Stereoscopy (also called three-dimensional imaging) is a technique for creating or enhancing the illusion of depth in an image by means of stereopsis for binocular vision. Stereoscopy has a long history and has been evolving since the early use of aerial photographs (Spurr 1948; Avery 1996) to more frequent data acquisition techniques (Straub et al. 2013). This approach is often used with aerial photography for land use surveys, including forest monitoring or species identification (Trichon 2001). Vegetation maps can relatively easily and accurately be prepared from photographs. Units of vegetation and of land use can be delineated, and their areas determined much faster and better than is possible in the field. Recent progress have been made in digital stereo-photogrammetry technology (St-Onge et al. 2004). Such an approach can be a much cheaper alternative to airborne laser scanning data for modeling key forest attributes, such as tree or forest canopy height (Straub et al. 2013). However, up to now, stereo-photogrammetry is often used in combination with airborne laser scanning measurements as it relies on LiDAR-based digital elevation models (St-Onge et al. 2008; Hernández-Clemente et al. 2014). Finally, stereoscopy can also be used to estimate difficult-to-measure variables such as course and fine woody debris (Ottmar et al. 1990) and has been shown to be useful to assess forest biomass even in tropical areas (Ottmar et al. 2001; Alvarado-Celestino et al. 2008).

Very high-resolution optical imagery

The pace of development in the field of high-resolution optical imagery is truly impressive.
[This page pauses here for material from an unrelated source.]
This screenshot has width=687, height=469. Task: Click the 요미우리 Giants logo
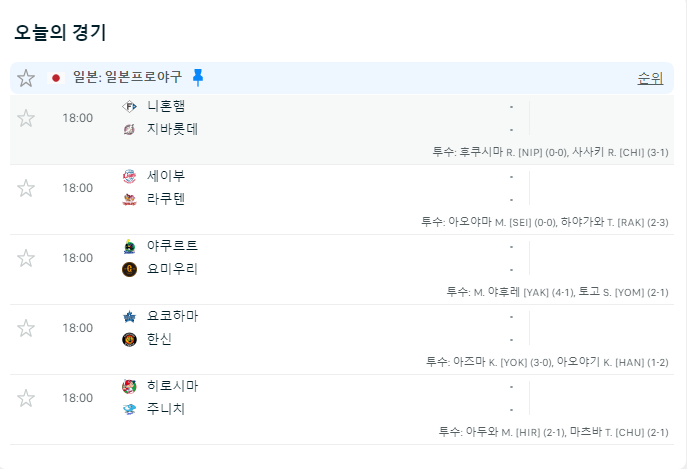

Very high-resolution optical imagery, which may refer to spatial, spectral or both resolutions, has developed extensively in recent years. Here, we describe some recent initiatives, using either the high spatial or spectral resolution, to improve the characterization of forest structure and/or composition.

Very high spatial resolution imagery (≤2-m resolution) is now available from many satellite sensors, such as Cartosat, GEOEYE, IKONOS, Quickbird, and WORLDVIEW satellites (e.g., Fig. 1c). Even if such data are generally costly, they provide long-term and repetitive observations at a high spatial resolution over large areas. Several works have aimed at extracting quantitative information on canopy structure from such imagery (Asner et al. 2002; Barbier et al. 2012; Malhi and Román-Cuesta 2008). In particular, the development of textural approaches to very high spatial resolution imageries has led to an accurate retrieval of forest structural parameters (Couteron et al. 2005; Barbier et al. 2012) and has been shown to improve land cover classification in complex forested environment (Lu et al. 2014). For instance, the Fourier Transform Textural Ordination (Couteron et al. 2005) has been shown to retrieve accurate forest biomass estimates, even in a high biomass context (Proisy et al. 2007; Ploton et al. 2012; Bastin et al. 2014). However, a major limitation of such an approach, which should be overcome before any large-scale mapping, is the systematic biases generated by the varying acquisition angles and by the atmospheric pollution (Barbier et al. 2011). Ongoing work is likely to solve these issues.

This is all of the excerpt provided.